ML experiments are only reproducible when both code and data are versioned. Git tracks code changes, but datasets are too large for Git and change in ways that code versioning does not capture: rows are added, labels are corrected, features are recomputed, and filtering criteria change. Data versioning applies version control concepts to datasets so that any experiment can be reproduced by checking out the exact data version used.

Why Data Versioning Matters

Without data versioning, teams cannot answer basic questions. What data was model v2.3 trained on? Did we already try training on the corrected labels? When did the feature distribution shift? These questions require the ability to reference and retrieve specific historical versions of datasets.

Versioning Approaches

Pointer-based versioning (DVC) - Store dataset files in remote storage (S3, GCS) and track content-addressable hashes in Git. A .dvc file in the repository points to the specific version of each dataset file. Checking out a Git commit and running dvc pull retrieves the exact dataset used at that commit. This approach integrates tightly with existing Git workflows.
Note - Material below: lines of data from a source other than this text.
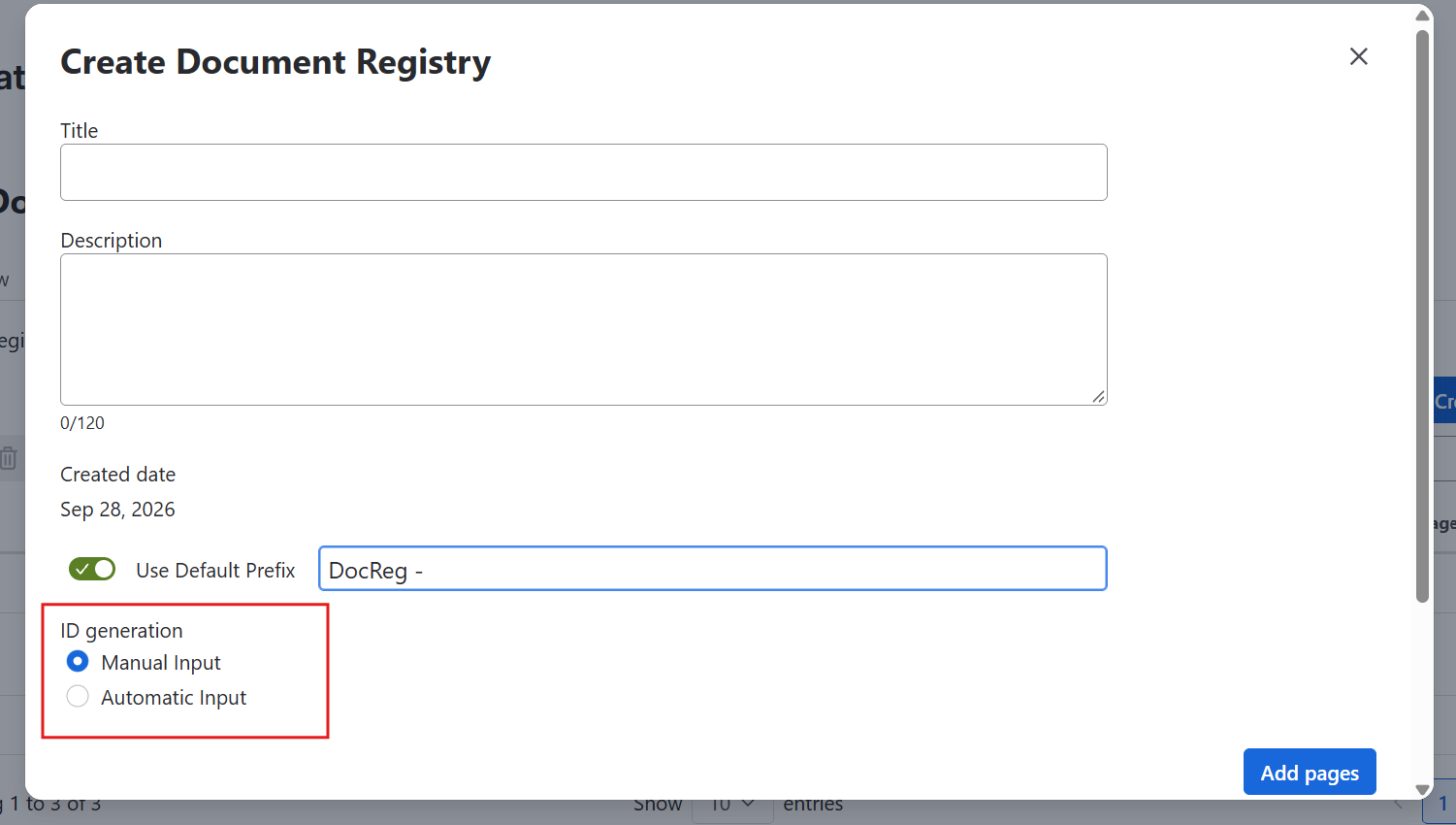Toggle the Use Default Prefix switch
This screenshot has width=1456, height=825.
92,569
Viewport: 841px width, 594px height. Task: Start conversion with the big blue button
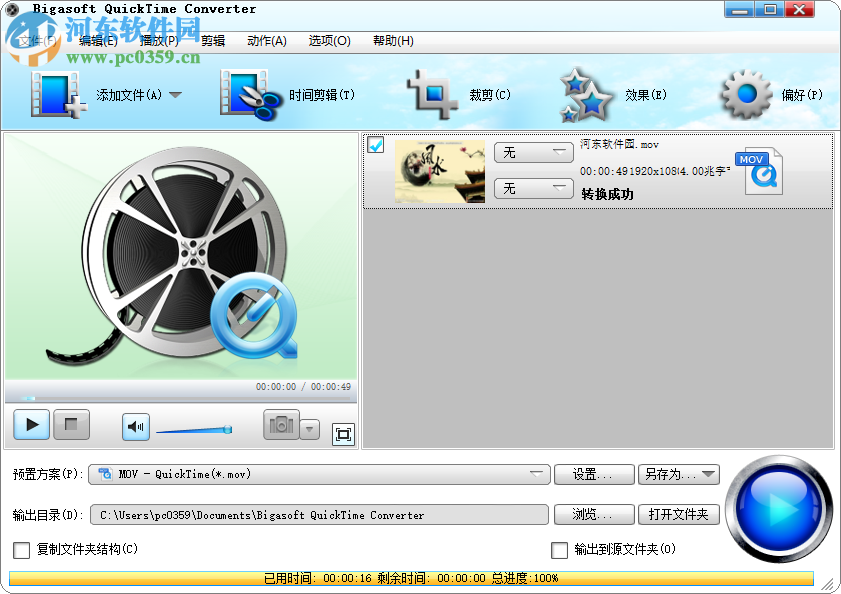[779, 511]
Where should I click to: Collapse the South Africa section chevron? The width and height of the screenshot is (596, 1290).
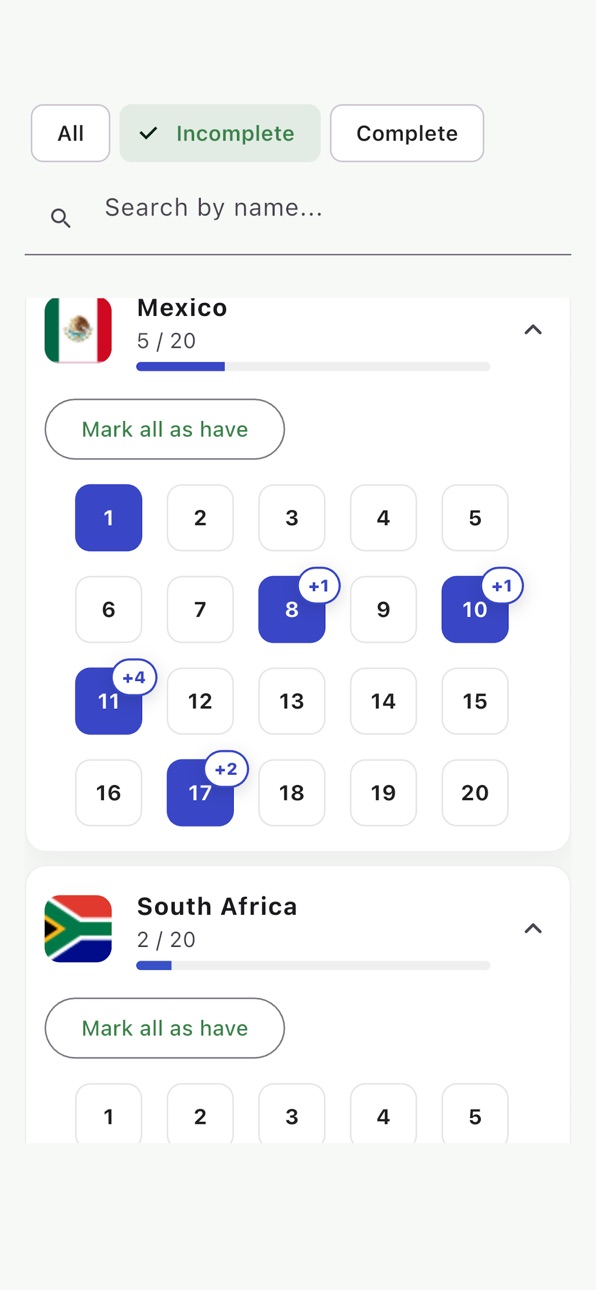pos(533,929)
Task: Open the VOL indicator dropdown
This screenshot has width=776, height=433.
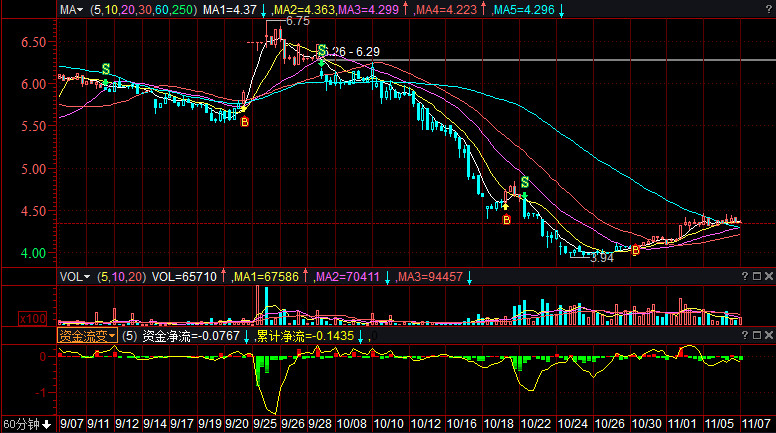Action: click(74, 276)
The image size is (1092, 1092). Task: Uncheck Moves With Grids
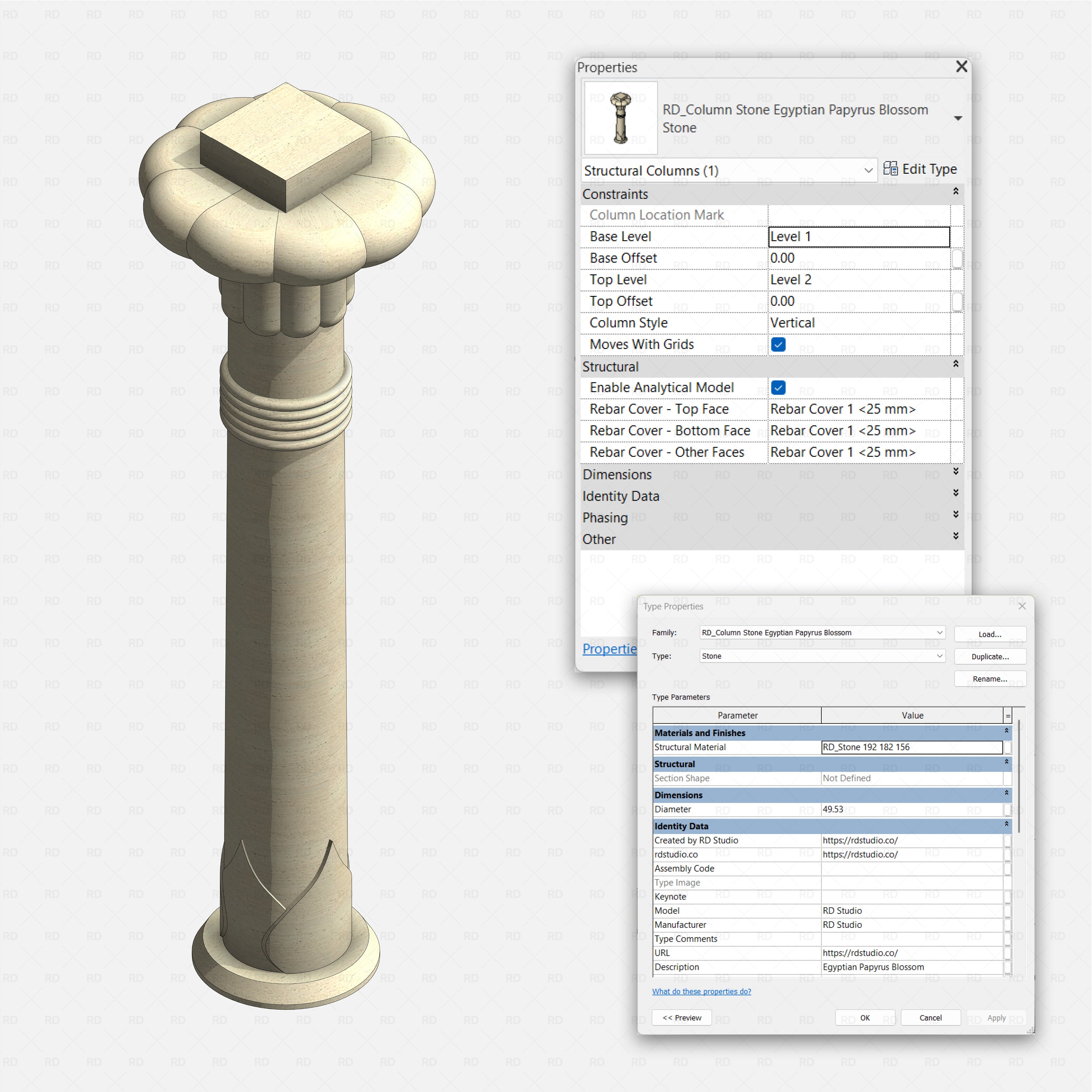coord(778,344)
Copy-on-write branching (lakeFS) - Provide a Git-like branching model directly on object storage. Create branches for experiments, make changes in isolation, and merge successful experiments back to main. Branches share unchanged objects through copy-on-write, so creating a branch of a multi-terabyte dataset is instantaneous and costs no additional storage.

Table format versioning - Delta Lake, Iceberg, and Hudi provide built-in table versioning through transaction logs. Each write creates a new version. Time travel queries read any historical version by timestamp or version number. This approach works well when data lives in a lakehouse architecture.

Snapshot-based versioning - Periodically create immutable snapshots of the dataset and store them with version tags. Simpler than branching-based approaches but creates storage overhead and does not support fine-grained change tracking.

What to Version

Raw data - The original data as received from sources, before any processing. This enables reprocessing from scratch when transformation logic changes.

Processed data - Feature-engineered datasets ready for training. Version these separately from raw data because the same raw data can produce different processed versions as feature engineering evolves.

Labels - Version labels independently when they change on a different cadence than features. Label corrections and relabeling campaigns should produce new label versions that can be combined with existing feature versions.

Splits - Version the train/validation/test split assignments so that model comparisons use identical evaluation sets.

Integration with ML Pipelines

Wire data versioning into the training pipeline so that every training run records the exact data version used. The training metadata should include data version identifiers for all input datasets. This creates the data component of model lineage tracking.

Automate data validation on each new version: schema checks, distribution comparisons against the previous version, and completeness validation. Reject versions that fail validation before they are used for training.

Operational Considerations

Set retention policies for data versions. Not every version needs to be kept forever. Retain versions associated with deployed models and significant experiments. Archive or delete intermediate versions based on age and usage. Monitor storage costs as version history accumulates.